Task brief:
Answer with a number only, stating how many lines of the records hold the word "cell".

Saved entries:
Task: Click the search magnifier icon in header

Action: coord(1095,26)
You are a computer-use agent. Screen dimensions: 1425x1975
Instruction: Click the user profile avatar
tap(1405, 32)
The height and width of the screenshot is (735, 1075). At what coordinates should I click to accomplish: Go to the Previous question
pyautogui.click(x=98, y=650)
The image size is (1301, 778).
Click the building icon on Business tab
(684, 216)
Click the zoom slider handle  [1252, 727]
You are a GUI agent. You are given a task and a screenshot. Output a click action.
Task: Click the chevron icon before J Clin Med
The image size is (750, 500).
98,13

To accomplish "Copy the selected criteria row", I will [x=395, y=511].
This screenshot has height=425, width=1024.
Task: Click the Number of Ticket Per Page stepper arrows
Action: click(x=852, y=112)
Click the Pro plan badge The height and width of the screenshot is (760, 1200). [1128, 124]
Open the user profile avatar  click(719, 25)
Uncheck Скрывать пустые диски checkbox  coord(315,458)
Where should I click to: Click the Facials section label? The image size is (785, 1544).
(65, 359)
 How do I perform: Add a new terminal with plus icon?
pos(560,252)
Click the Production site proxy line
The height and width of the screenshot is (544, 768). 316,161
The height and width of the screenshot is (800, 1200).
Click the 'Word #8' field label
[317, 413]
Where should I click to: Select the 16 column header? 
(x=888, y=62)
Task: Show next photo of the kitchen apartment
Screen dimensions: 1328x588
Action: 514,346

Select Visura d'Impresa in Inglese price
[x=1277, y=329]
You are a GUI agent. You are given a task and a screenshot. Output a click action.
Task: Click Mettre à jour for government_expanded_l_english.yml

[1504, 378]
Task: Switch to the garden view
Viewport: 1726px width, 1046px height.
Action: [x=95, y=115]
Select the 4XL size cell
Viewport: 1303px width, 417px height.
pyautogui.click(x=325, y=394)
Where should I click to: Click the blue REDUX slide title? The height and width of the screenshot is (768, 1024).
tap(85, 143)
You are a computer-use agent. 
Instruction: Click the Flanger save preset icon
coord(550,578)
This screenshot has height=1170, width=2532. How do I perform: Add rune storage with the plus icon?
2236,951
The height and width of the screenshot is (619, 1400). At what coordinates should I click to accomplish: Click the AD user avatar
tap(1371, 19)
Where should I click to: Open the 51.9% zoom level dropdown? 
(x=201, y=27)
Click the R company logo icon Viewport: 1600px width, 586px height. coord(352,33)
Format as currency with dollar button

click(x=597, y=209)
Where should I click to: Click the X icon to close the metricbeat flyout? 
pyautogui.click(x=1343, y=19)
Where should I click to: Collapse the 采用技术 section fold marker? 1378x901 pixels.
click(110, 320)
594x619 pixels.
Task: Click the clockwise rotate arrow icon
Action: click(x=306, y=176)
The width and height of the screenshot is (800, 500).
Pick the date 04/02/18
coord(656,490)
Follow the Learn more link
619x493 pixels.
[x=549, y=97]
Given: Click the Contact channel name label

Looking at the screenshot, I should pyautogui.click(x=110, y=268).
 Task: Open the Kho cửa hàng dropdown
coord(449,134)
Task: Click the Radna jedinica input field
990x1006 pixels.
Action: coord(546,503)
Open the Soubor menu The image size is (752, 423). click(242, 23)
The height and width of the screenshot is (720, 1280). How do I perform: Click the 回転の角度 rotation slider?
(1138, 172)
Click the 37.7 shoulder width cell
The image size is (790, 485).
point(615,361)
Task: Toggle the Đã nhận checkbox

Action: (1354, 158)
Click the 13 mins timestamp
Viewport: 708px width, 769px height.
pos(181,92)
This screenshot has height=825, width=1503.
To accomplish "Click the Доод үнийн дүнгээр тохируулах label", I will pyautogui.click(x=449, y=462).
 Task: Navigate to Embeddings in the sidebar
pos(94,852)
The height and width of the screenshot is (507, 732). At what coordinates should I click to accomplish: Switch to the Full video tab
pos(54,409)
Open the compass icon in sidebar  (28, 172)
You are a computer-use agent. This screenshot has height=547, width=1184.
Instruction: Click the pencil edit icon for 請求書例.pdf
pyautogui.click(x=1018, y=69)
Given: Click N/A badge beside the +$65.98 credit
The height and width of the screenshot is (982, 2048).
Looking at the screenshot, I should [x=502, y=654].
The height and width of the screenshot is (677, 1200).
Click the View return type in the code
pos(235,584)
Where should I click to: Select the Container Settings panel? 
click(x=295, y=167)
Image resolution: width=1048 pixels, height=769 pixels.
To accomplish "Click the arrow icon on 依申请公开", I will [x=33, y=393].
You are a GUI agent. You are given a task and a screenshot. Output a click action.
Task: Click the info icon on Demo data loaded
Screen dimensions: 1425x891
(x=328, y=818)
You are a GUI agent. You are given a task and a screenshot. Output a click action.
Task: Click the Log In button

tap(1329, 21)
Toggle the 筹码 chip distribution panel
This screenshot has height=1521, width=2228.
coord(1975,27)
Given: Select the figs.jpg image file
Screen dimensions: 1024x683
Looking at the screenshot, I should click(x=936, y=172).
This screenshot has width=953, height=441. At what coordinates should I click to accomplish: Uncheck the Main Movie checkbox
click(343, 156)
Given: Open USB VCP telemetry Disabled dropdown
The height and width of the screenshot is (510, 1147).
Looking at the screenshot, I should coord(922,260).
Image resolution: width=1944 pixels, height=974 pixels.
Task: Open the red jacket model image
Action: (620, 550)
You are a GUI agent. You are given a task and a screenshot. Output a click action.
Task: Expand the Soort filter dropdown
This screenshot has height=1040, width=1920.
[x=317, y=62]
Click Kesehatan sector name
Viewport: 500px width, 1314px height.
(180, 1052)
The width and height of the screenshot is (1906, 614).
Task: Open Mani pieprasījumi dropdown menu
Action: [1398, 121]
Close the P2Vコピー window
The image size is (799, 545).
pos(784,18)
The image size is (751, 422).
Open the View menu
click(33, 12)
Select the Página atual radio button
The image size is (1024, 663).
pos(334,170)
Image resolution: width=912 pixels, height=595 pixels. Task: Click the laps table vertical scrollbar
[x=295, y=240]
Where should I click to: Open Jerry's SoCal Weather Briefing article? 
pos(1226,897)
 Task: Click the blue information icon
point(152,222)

Result below:
2